I wonder about the self-abasing humility of those at the extreme forward edge of the religious sensibility as personified by Simone Weil and others and as expressed in such locutions as "I am nothing" that one finds sprinkled about in devotional literature. How could I be nothing given my divine origin? Is the creature nothing at all? That makes no sense. If the creature is nothing at all, then there is no creature and God is not creator.
From our inauspicious debut in copulative slime to our end in ashes and dust, we are nothing much, but real nonetheless. The Weilian extreme with its false humility is best avoided, but better than the insane arrogance of a Russell or a Sartre.

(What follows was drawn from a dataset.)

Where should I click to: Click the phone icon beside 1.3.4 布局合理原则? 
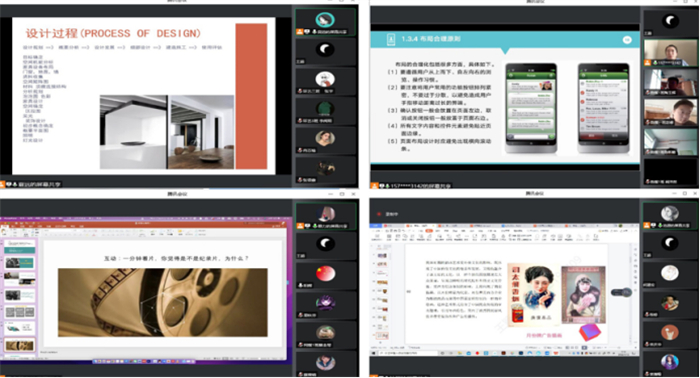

To be arrogant is to arrogate to oneself attributes one does not possess. And so the mortal man puffs himself up as if he were an immortal god. Russell and Sartre and Co. make idols of their petty, rebellious egos. They've got the direction right, but not the way to it. Theosis is indeed the goal, but it cannot be attained on one's own, by one's own power. Genesis has it that man alone is made in the image and likeness of God. I take that to mean that man alone is a spiritual animal, a personal animal. Man alone has a higher origin and higher destiny, a destiny that Eastern Orthodox Christianity describes as theosis or deification. The goal is to become god-like, a goal unattainable without God and the divine initiative.